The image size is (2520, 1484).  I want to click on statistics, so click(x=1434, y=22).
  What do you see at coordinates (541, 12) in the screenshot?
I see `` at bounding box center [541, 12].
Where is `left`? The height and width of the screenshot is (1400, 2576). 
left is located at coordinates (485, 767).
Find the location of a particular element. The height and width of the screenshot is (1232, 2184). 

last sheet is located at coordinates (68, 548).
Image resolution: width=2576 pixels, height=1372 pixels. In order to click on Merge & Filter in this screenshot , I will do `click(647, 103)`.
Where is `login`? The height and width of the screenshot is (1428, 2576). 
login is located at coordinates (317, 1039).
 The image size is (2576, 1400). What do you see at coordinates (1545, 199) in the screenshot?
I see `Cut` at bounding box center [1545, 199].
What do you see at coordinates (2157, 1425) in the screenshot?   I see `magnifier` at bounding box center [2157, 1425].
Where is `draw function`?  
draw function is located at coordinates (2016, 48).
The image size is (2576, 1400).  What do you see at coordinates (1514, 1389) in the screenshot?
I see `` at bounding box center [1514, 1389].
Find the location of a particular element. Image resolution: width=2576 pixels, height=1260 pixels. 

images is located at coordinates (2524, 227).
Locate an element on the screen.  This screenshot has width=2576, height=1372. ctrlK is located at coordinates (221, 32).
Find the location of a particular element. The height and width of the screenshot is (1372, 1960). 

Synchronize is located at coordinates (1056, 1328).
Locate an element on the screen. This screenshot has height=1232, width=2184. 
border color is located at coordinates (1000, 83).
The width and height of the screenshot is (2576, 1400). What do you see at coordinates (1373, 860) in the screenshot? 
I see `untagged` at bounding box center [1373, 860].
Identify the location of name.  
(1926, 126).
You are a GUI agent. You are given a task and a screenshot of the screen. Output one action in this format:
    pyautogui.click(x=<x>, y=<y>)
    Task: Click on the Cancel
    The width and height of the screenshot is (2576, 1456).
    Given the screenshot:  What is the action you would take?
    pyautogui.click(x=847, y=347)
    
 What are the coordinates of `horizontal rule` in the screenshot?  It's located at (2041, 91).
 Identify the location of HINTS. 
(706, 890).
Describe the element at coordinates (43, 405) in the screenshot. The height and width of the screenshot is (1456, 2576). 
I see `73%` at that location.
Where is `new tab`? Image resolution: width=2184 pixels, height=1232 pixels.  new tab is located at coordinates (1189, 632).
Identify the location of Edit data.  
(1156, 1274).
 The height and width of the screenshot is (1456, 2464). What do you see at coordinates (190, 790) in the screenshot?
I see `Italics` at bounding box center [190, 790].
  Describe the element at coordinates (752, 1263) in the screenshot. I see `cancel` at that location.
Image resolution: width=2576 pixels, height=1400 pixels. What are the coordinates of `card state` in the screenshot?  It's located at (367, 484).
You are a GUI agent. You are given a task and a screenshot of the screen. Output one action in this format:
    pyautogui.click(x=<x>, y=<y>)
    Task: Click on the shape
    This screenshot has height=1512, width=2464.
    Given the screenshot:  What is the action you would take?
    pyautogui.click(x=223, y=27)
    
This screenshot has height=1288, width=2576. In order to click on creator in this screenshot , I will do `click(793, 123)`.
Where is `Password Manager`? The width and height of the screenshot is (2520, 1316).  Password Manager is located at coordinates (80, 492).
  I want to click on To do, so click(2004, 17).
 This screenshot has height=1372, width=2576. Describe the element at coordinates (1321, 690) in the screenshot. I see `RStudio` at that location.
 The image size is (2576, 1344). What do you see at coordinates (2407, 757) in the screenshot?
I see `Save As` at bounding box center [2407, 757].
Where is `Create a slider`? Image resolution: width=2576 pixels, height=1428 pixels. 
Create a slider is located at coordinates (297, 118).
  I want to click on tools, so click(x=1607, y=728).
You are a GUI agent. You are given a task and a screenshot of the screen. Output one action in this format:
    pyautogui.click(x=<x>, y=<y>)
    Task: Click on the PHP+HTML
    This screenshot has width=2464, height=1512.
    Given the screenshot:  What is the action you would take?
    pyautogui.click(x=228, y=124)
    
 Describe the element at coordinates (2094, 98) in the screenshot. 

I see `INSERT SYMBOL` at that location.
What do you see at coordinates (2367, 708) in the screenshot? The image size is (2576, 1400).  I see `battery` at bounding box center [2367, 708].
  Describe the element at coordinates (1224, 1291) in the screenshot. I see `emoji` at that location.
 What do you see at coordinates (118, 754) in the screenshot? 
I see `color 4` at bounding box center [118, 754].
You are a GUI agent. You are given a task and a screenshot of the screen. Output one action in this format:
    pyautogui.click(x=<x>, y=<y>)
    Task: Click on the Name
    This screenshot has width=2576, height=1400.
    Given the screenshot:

#### Directions:
Convert all of the data above into a JSON list of strings, with one string for each line and the blank lines left out.

#### Output below:
[
  "The image size is (2520, 1484).  I want to click on statistics, so click(x=1434, y=22).",
  "  What do you see at coordinates (541, 12) in the screenshot?",
  "I see `` at bounding box center [541, 12].",
  "Where is `left`? The height and width of the screenshot is (1400, 2576). ",
  "left is located at coordinates (485, 767).",
  "Find the location of a particular element. The height and width of the screenshot is (1232, 2184). ",
  "last sheet is located at coordinates (68, 548).",
  "Image resolution: width=2576 pixels, height=1372 pixels. In order to click on Merge & Filter in this screenshot , I will do `click(647, 103)`.",
  "Where is `login`? The height and width of the screenshot is (1428, 2576). ",
  "login is located at coordinates (317, 1039).",
  " The image size is (2576, 1400). What do you see at coordinates (1545, 199) in the screenshot?",
  "I see `Cut` at bounding box center [1545, 199].",
  "What do you see at coordinates (2157, 1425) in the screenshot?   I see `magnifier` at bounding box center [2157, 1425].",
  "Where is `draw function`?  ",
  "draw function is located at coordinates (2016, 48).",
  "The image size is (2576, 1400).  What do you see at coordinates (1514, 1389) in the screenshot?",
  "I see `` at bounding box center [1514, 1389].",
  "Find the location of a particular element. Image resolution: width=2576 pixels, height=1260 pixels. ",
  "images is located at coordinates (2524, 227).",
  "Locate an element on the screen.  This screenshot has width=2576, height=1372. ctrlK is located at coordinates (221, 32).",
  "Find the location of a particular element. The height and width of the screenshot is (1372, 1960). ",
  "Synchronize is located at coordinates (1056, 1328).",
  "Locate an element on the screen. This screenshot has height=1232, width=2184. ",
  "border color is located at coordinates (1000, 83).",
  "The width and height of the screenshot is (2576, 1400). What do you see at coordinates (1373, 860) in the screenshot? ",
  "I see `untagged` at bounding box center [1373, 860].",
  "Identify the location of name.  ",
  "(1926, 126).",
  "You are a GUI agent. You are given a task and a screenshot of the screen. Output one action in this format:",
  "    pyautogui.click(x=<x>, y=<y>)",
  "    Task: Click on the Cancel",
  "    The width and height of the screenshot is (2576, 1456).",
  "    Given the screenshot:  What is the action you would take?",
  "    pyautogui.click(x=847, y=347)",
  " What are the coordinates of `horizontal rule` in the screenshot?  It's located at (2041, 91).",
  " Identify the location of HINTS. ",
  "(706, 890).",
  "Describe the element at coordinates (43, 405) in the screenshot. The height and width of the screenshot is (1456, 2576). ",
  "I see `73%` at that location.",
  "Where is `new tab`? Image resolution: width=2184 pixels, height=1232 pixels.  new tab is located at coordinates (1189, 632).",
  "Identify the location of Edit data.  ",
  "(1156, 1274).",
  " The height and width of the screenshot is (1456, 2464). What do you see at coordinates (190, 790) in the screenshot?",
  "I see `Italics` at bounding box center [190, 790].",
  "  Describe the element at coordinates (752, 1263) in the screenshot. I see `cancel` at that location.",
  "Image resolution: width=2576 pixels, height=1400 pixels. What are the coordinates of `card state` in the screenshot?  It's located at (367, 484).",
  "You are a GUI agent. You are given a task and a screenshot of the screen. Output one action in this format:",
  "    pyautogui.click(x=<x>, y=<y>)",
  "    Task: Click on the shape",
  "    This screenshot has height=1512, width=2464.",
  "    Given the screenshot:  What is the action you would take?",
  "    pyautogui.click(x=223, y=27)",
  "This screenshot has height=1288, width=2576. In order to click on creator in this screenshot , I will do `click(793, 123)`.",
  "Where is `Password Manager`? The width and height of the screenshot is (2520, 1316).  Password Manager is located at coordinates (80, 492).",
  "  I want to click on To do, so click(2004, 17).",
  " This screenshot has height=1372, width=2576. Describe the element at coordinates (1321, 690) in the screenshot. I see `RStudio` at that location.",
  " The image size is (2576, 1344). What do you see at coordinates (2407, 757) in the screenshot?",
  "I see `Save As` at bounding box center [2407, 757].",
  "Where is `Create a slider`? Image resolution: width=2576 pixels, height=1428 pixels. ",
  "Create a slider is located at coordinates (297, 118).",
  "  I want to click on tools, so click(x=1607, y=728).",
  "You are a GUI agent. You are given a task and a screenshot of the screen. Output one action in this format:",
  "    pyautogui.click(x=<x>, y=<y>)",
  "    Task: Click on the PHP+HTML",
  "    This screenshot has width=2464, height=1512.",
  "    Given the screenshot:  What is the action you would take?",
  "    pyautogui.click(x=228, y=124)",
  " Describe the element at coordinates (2094, 98) in the screenshot. ",
  "I see `INSERT SYMBOL` at that location.",
  "What do you see at coordinates (2367, 708) in the screenshot? The image size is (2576, 1400).  I see `battery` at bounding box center [2367, 708].",
  "  Describe the element at coordinates (1224, 1291) in the screenshot. I see `emoji` at that location.",
  " What do you see at coordinates (118, 754) in the screenshot? ",
  "I see `color 4` at bounding box center [118, 754].",
  "You are a GUI agent. You are given a task and a screenshot of the screen. Output one action in this format:",
  "    pyautogui.click(x=<x>, y=<y>)",
  "    Task: Click on the Name",
  "    This screenshot has width=2576, height=1400.",
  "    Given the screenshot:"
]